# [Görevler]
(a) Metindeki beyana göre, o zümrelerin yanında kendi yaptıklarınızdan küçük görülecek olan şeylerin hepsini sıralayın.
(b) Lütfen metinde "Sizin aranızda öyle" ifadesini içeren sözlerle açılıp "üstün gibi görünecektir.)" ifadesiyle kapanan bölümü hiç değiştirmeden kopyalayın.

# [Metin]
# # # # #
Bu uyarıya rağmen bazı saf Müslümanlar bu kimselerin yaptıklarına bakmak yerine şekillerine baktıkları için yanılmaktadır. Bu noktada akla Allah Resulünün şu beyanı gelmektedir:

Sizin aranızda öyle zümreler türeyecektir ki; siz onların namazlarının yanında kendi namazlarınızı, oruçlarının yanında kendi oruçlarınızı, iyi işleri yanında kendi iyi işlerinizi küçük göreceksiniz. (Yani onların yaptığı işler dıştan sizinkinden üstün gibi görünecektir.)
# # # # #
# [Sağlanan Veri]

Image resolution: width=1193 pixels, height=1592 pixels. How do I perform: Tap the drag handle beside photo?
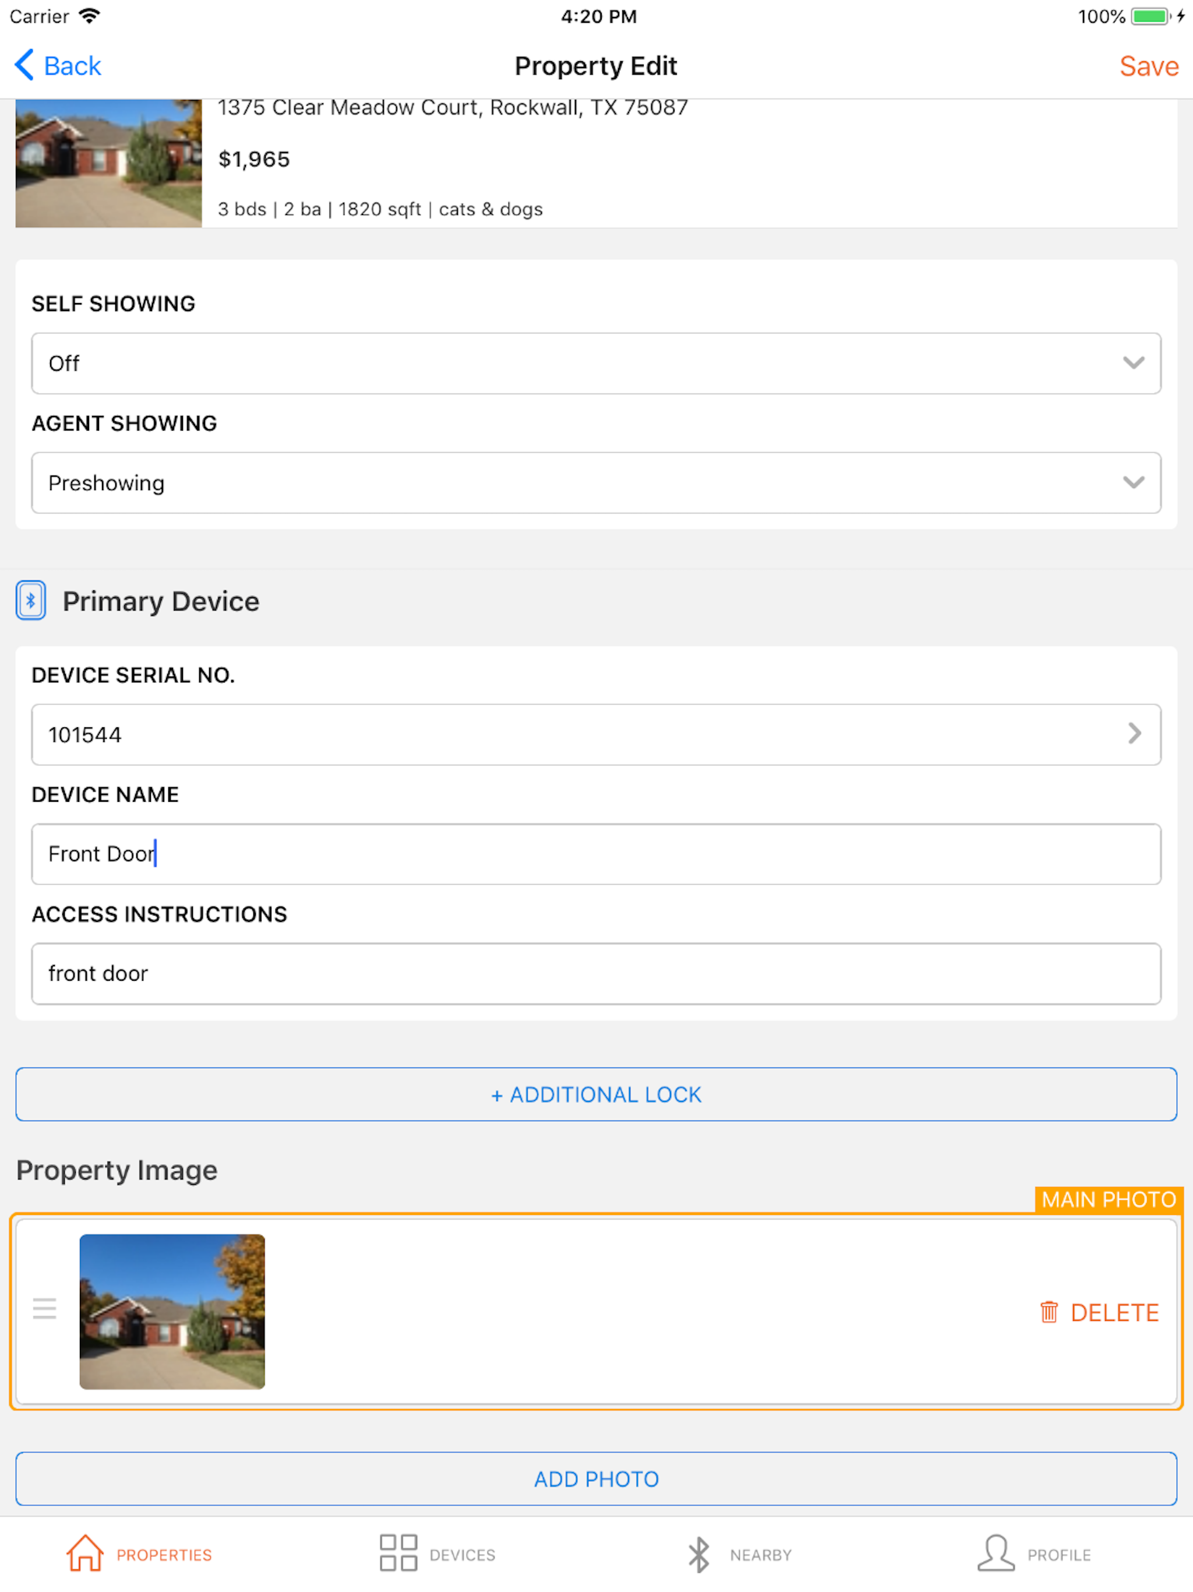click(x=45, y=1308)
# # # # #
# [Tam Çözümler]
(a) namaz, oruç, iyi işler

(b)
Sizin aranızda öyle zümreler türeyecektir ki; siz onların namazlarının yanında kendi namazlarınızı, oruçlarının yanında kendi oruçlarınızı, iyi işleri yanında kendi iyi işlerinizi küçük göreceksiniz. (Yani onların yaptığı işler dıştan sizinkinden üstün gibi görünecektir.)